SET EXERCISE:
Reproduce the rows from the very beginning through the line containing "Looking at the screenshot, I should [64, 460].", including both ends. Leave the pictures out of your copy.

[Rows from a screen grounding dataset]
--- Start ---

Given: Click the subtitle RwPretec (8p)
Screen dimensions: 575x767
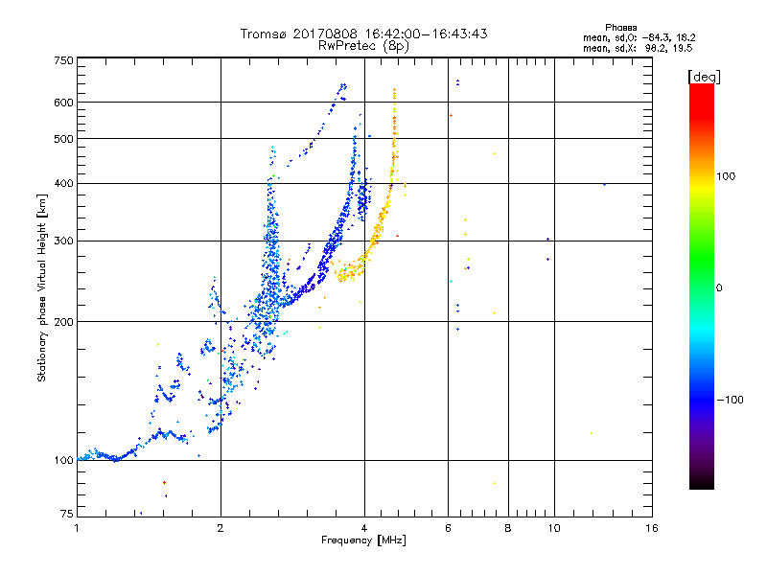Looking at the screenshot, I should [364, 45].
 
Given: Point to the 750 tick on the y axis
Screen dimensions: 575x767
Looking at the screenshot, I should [64, 59].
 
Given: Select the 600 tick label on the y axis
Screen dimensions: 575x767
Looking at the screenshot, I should [64, 102].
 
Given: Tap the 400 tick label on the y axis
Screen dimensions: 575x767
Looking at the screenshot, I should [64, 183].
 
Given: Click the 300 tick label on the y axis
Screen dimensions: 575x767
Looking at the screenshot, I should [64, 241].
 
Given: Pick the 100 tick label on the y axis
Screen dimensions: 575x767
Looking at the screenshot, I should [64, 460].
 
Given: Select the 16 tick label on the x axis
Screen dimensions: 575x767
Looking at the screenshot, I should [651, 528].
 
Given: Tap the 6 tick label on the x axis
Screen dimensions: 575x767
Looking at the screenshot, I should [448, 528].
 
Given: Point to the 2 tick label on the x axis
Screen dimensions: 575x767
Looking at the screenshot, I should [221, 528].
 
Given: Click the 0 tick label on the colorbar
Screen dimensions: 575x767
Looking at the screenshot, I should [720, 288].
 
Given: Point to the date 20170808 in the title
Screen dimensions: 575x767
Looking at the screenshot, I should [330, 34].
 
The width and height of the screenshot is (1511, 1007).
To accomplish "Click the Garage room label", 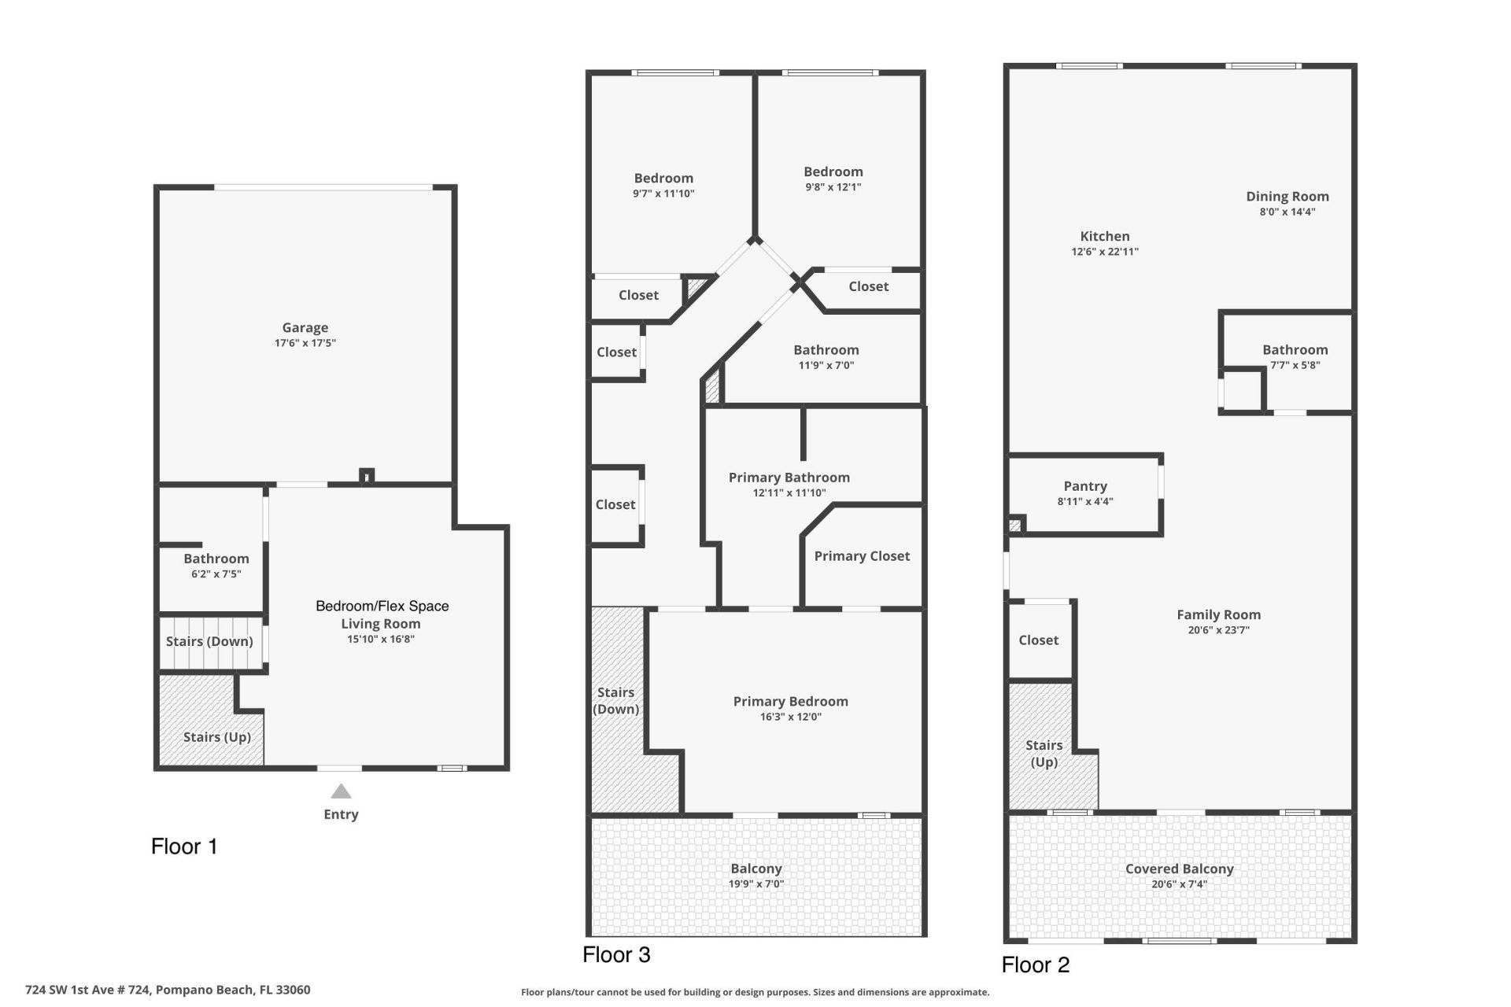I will [305, 327].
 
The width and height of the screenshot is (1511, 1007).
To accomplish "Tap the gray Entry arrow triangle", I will [341, 791].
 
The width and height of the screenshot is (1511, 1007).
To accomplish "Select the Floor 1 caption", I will [184, 847].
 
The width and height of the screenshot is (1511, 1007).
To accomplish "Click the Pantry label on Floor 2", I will [1084, 486].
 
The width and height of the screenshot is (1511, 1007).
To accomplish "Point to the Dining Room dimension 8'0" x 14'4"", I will [1287, 212].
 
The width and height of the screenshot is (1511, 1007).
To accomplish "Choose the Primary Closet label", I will [862, 556].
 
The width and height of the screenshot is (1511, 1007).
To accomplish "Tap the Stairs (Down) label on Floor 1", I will [209, 641].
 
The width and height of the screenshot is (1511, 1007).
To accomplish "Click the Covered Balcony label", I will [1179, 869].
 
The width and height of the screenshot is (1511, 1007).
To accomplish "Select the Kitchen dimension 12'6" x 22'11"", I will [1104, 252].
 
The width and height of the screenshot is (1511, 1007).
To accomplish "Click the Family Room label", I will [1218, 614].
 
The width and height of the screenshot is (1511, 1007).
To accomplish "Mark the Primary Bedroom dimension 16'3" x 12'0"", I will [790, 717].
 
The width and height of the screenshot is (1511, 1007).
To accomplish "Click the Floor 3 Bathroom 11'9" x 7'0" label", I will [826, 350].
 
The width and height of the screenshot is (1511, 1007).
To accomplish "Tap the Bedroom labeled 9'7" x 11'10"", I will [663, 179].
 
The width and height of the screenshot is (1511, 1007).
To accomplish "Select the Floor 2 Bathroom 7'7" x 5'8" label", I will [1295, 350].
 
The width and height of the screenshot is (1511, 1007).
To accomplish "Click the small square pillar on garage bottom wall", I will [366, 475].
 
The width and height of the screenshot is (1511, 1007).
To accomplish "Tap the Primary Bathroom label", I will [789, 478].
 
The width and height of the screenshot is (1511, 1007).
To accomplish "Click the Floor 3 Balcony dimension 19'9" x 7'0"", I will [756, 883].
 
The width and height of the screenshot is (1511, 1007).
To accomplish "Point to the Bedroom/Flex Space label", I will [382, 606].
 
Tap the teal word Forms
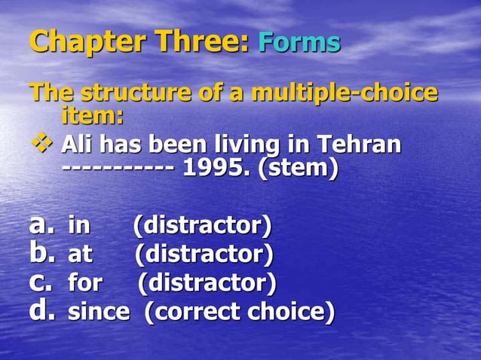pyautogui.click(x=299, y=42)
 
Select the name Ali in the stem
pyautogui.click(x=78, y=143)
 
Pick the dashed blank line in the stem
pyautogui.click(x=118, y=167)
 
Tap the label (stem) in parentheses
pyautogui.click(x=299, y=167)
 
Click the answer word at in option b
pyautogui.click(x=80, y=255)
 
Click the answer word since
pyautogui.click(x=99, y=311)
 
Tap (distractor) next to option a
pyautogui.click(x=202, y=225)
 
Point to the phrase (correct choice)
pyautogui.click(x=239, y=311)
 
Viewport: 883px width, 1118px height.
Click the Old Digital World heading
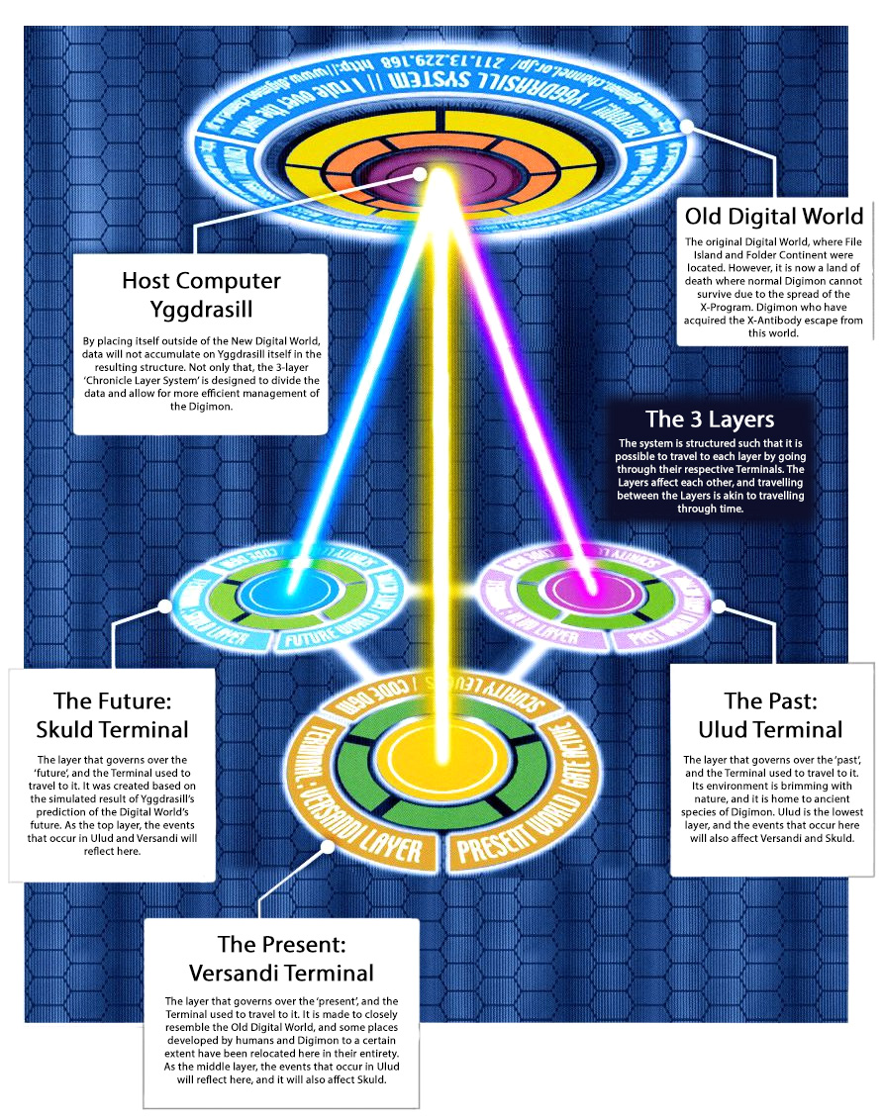pyautogui.click(x=774, y=216)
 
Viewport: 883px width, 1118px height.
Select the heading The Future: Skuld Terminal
pyautogui.click(x=112, y=715)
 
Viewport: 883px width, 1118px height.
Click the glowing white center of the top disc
pyautogui.click(x=421, y=173)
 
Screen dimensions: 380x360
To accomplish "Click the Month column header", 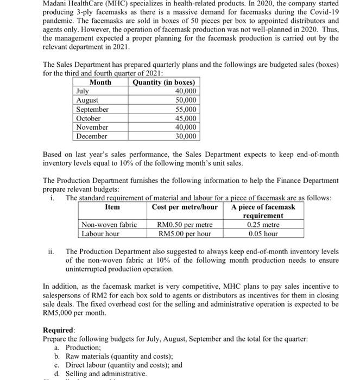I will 100,83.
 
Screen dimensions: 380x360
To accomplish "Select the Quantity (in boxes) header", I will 163,83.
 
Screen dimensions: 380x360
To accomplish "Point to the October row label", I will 89,118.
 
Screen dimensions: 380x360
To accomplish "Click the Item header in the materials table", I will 112,207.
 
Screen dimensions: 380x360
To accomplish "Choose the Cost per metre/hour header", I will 185,207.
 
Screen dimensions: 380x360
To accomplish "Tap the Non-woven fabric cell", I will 109,225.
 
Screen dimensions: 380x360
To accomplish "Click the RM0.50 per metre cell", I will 185,225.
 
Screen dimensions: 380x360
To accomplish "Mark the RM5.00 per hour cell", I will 185,234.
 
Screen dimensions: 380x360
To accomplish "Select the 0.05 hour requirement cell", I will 263,234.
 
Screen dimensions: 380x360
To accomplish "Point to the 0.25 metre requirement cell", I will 263,225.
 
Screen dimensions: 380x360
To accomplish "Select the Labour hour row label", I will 100,234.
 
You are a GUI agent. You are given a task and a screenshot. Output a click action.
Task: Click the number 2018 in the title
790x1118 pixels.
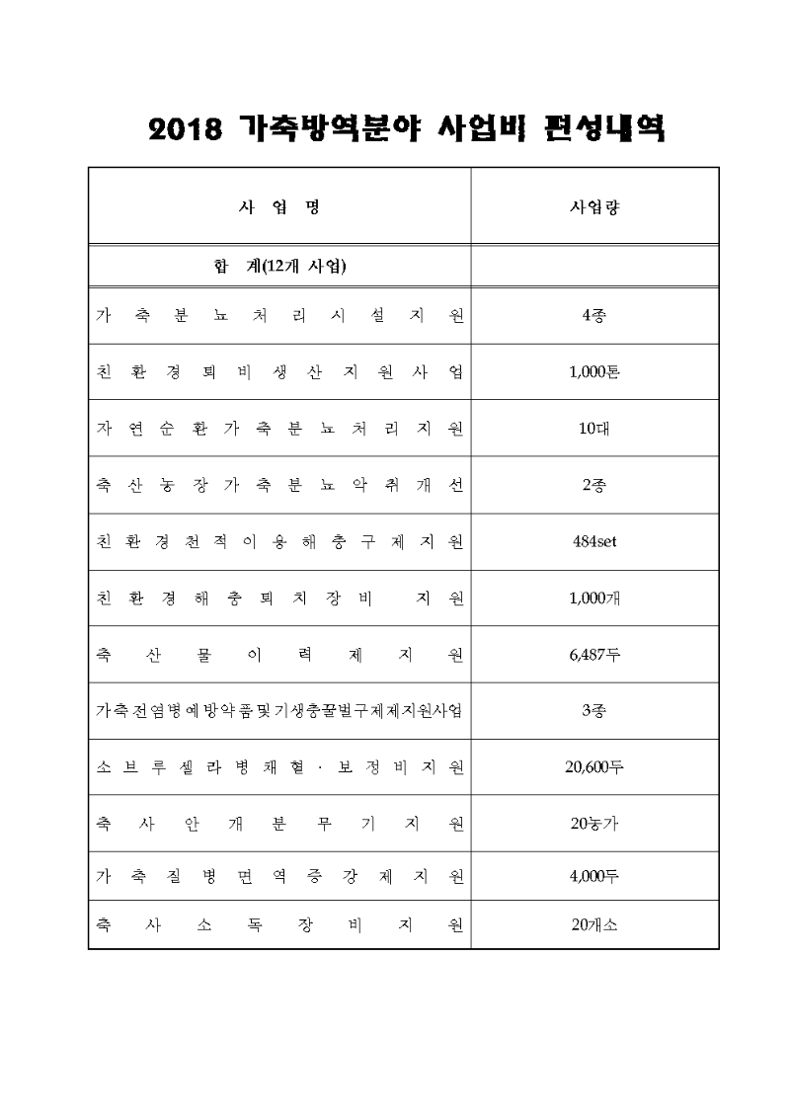184,129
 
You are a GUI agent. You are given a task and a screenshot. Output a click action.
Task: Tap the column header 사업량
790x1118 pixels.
594,208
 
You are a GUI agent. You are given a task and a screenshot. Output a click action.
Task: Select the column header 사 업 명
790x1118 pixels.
279,208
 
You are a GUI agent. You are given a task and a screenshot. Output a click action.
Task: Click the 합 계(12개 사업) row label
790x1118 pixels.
279,266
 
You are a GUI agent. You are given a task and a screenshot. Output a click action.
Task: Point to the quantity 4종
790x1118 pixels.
594,316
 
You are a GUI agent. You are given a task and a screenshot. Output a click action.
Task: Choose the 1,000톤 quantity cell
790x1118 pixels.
594,372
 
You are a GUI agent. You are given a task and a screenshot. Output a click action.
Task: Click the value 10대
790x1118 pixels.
594,429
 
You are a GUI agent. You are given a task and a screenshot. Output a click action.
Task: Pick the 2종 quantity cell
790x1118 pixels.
594,485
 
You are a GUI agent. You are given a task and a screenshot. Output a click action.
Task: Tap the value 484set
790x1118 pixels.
594,541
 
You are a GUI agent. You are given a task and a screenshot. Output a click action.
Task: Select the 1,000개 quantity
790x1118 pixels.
594,598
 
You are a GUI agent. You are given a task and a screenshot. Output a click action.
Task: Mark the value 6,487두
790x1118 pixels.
594,654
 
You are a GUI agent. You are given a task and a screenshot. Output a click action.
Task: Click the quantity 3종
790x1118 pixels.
594,710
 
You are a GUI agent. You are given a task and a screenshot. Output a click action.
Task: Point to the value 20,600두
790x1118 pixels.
594,767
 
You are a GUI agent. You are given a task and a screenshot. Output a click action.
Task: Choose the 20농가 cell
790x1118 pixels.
594,824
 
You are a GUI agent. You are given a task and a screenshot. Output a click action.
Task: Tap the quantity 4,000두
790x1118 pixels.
594,875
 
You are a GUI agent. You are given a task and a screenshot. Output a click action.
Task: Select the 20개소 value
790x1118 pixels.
594,925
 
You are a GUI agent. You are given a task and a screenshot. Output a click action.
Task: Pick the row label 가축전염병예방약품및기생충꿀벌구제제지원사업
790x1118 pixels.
279,711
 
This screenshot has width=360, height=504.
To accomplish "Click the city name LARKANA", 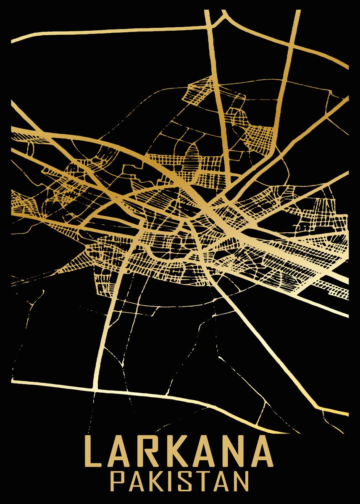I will click(179, 452).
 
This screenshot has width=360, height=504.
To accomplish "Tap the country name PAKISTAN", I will click(179, 480).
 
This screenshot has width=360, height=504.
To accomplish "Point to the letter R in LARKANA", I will click(151, 452).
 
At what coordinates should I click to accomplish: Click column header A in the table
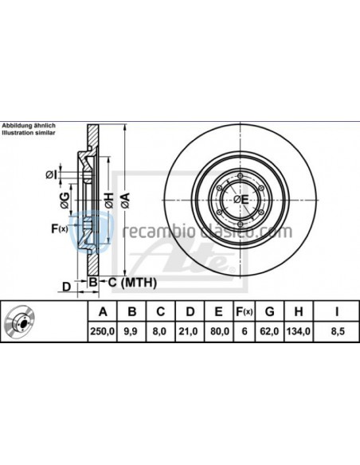coord(101,311)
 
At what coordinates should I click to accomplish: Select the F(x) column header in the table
coord(245,311)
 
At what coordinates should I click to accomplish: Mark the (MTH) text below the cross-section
coord(138,283)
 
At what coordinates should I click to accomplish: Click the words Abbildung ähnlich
coord(28,126)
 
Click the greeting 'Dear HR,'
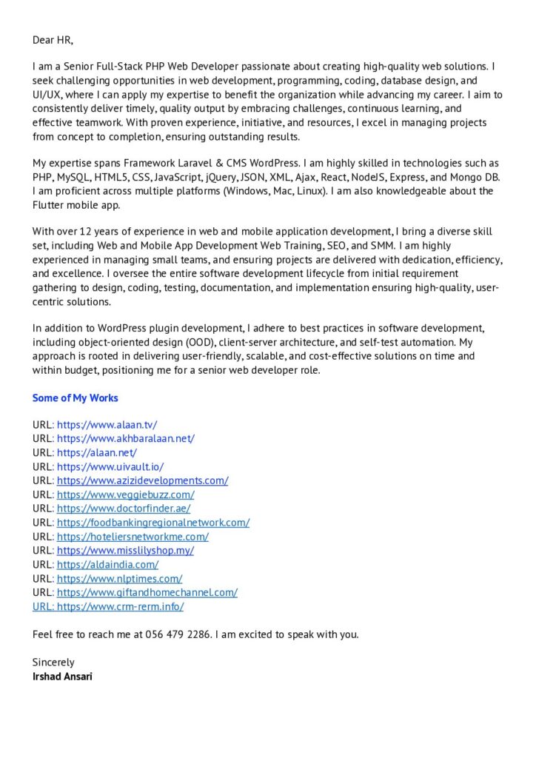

--- End ---

RESULT OF THE TASK:
Given: Click the subtitle RwPretec (8p)
Screen dimensions: 575x767
Looking at the screenshot, I should [364, 45].
 
Given: Point to the 750 tick on the y axis
Screen dimensions: 575x767
Looking at the screenshot, I should [64, 59].
 
Given: Select the 600 tick label on the y axis
Screen dimensions: 575x767
Looking at the screenshot, I should [64, 102].
 
Given: Tap the 400 tick label on the y axis
Screen dimensions: 575x767
Looking at the screenshot, I should [64, 183].
 
Given: Click the 300 tick label on the y axis
Screen dimensions: 575x767
Looking at the screenshot, I should [64, 241].
 
Given: Pick the 100 tick label on the y axis
Screen dimensions: 575x767
Looking at the screenshot, I should [64, 460].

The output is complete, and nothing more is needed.